Request a free demo at noahops.com
Frequently Asked Questions
Do I need a DevOps engineer to set this up?
No, but it helps to have someone who's comfortable in the AWS console for the initial IAM and ECS configuration. Once the pipeline is set up, developers can push and deploy without touching AWS.
Can I use this for multiple environments (staging + production)?
Yes. Use separate ECS clusters and services per environment, and trigger the workflow conditionally — pushes to main deploy to staging, tagged releases deploy to production.

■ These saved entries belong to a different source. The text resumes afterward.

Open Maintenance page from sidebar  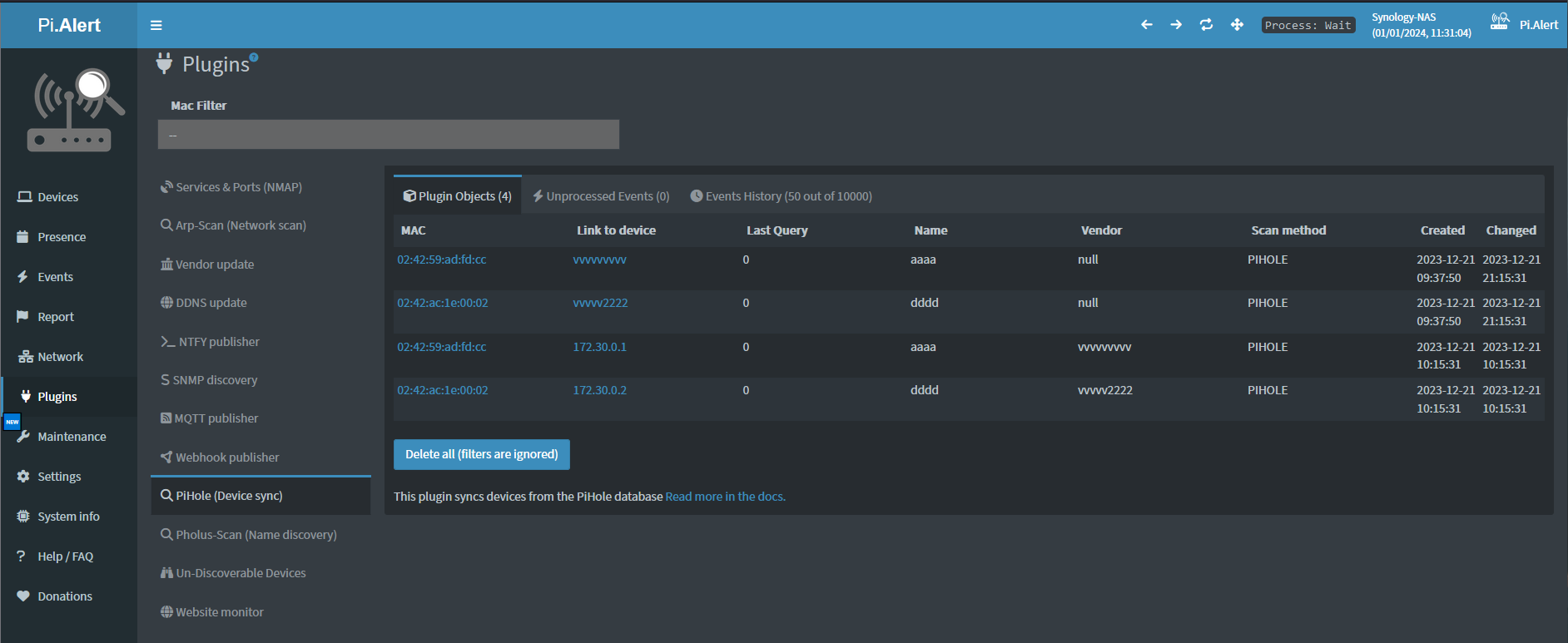pos(72,437)
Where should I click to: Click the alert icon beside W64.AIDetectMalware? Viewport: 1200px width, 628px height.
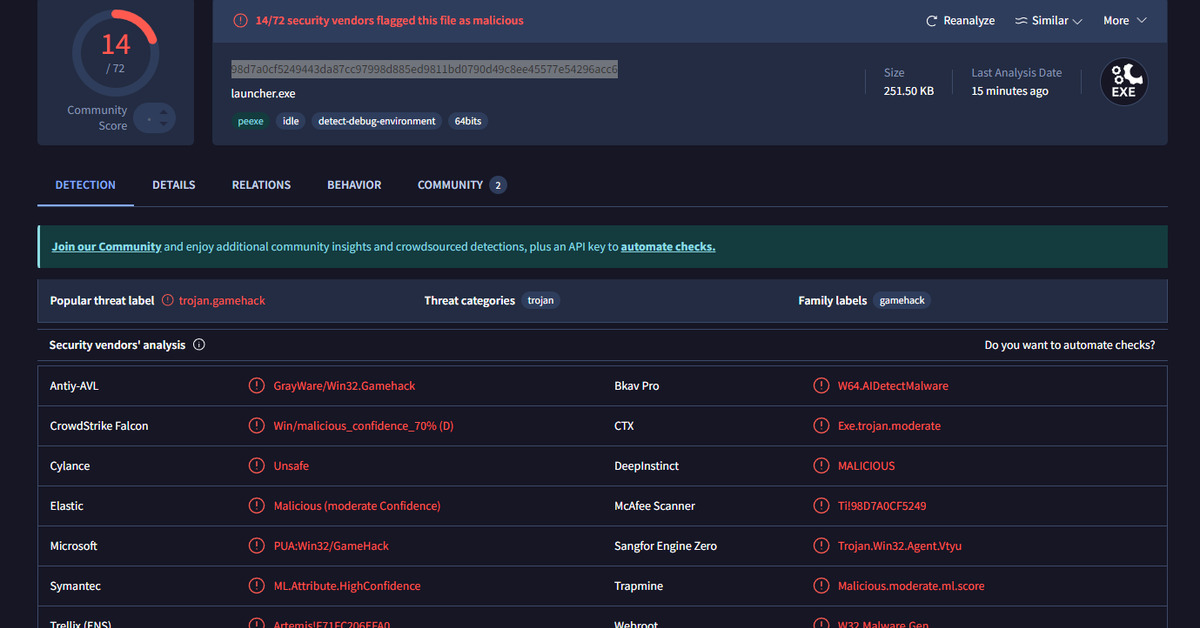tap(821, 386)
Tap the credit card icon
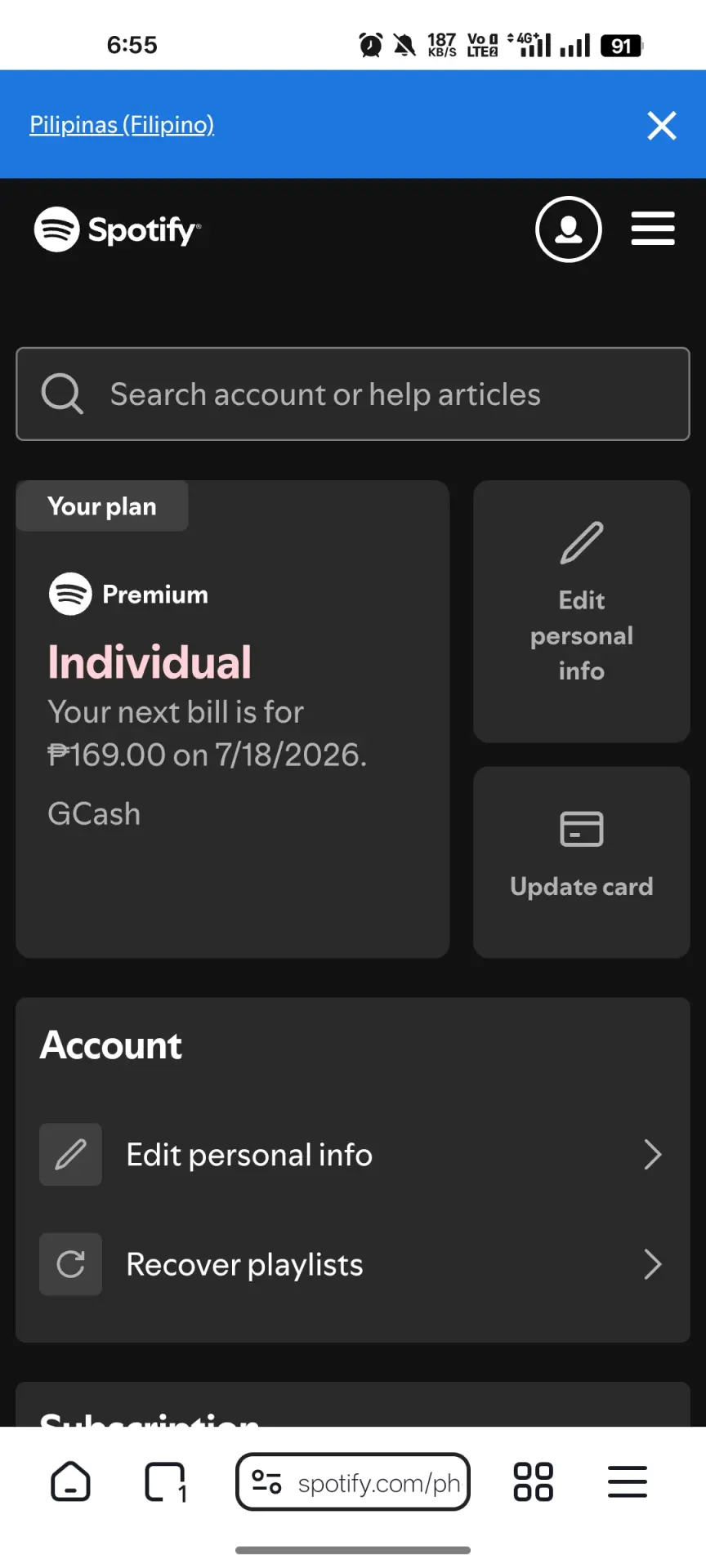 [x=582, y=829]
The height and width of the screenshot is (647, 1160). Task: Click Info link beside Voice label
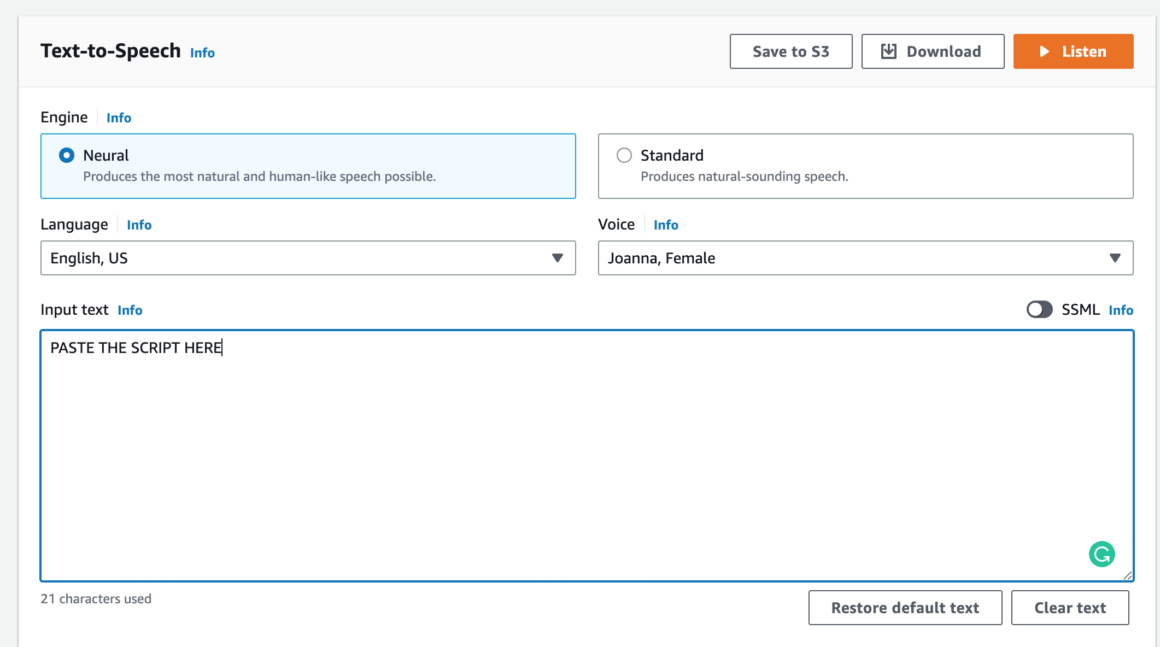pos(666,225)
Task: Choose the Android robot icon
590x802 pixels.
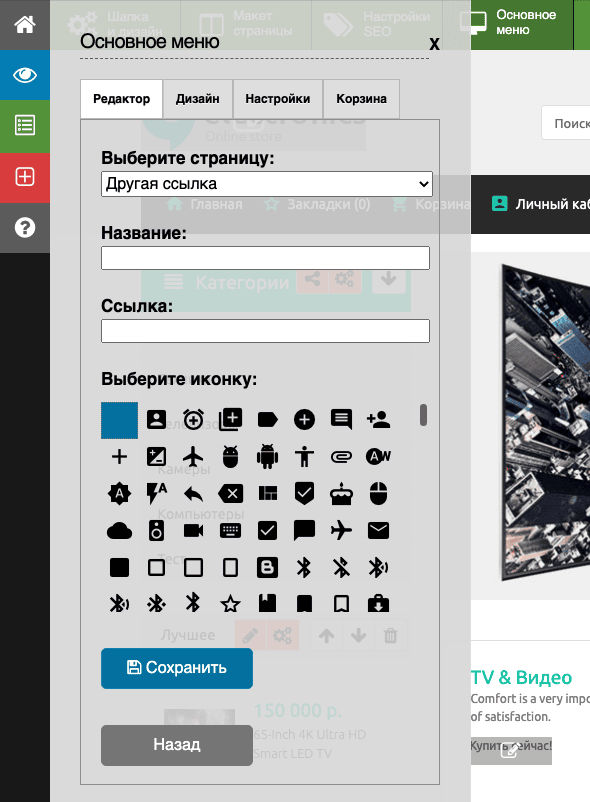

What's the difference between ECS and Fargate?
ECS is the orchestration layer — it manages your containers. Fargate is the compute mode — it runs containers without you managing EC2 instances. When people say "ECS Fargate," they mean ECS using Fargate as the compute backend. The alternative is EC2 launch type, where you manage the underlying instances yourself. For most startups, Fargate is the right choice.
How do I handle database migrations in this pipeline?
Run migrations as a separate ECS task before the service update, or as a step in the GitHub Actions workflow (using the same Docker image, different command). Never run migrations inside the container startup — if the container restarts, the migration runs again.
What happens if the deploy fails?
With wait-for-service-stability: true, ECS will automatically roll back to the previous task definition revision if the new containers fail health checks. The workflow step also fails, so you see the failure in GitHub Actions.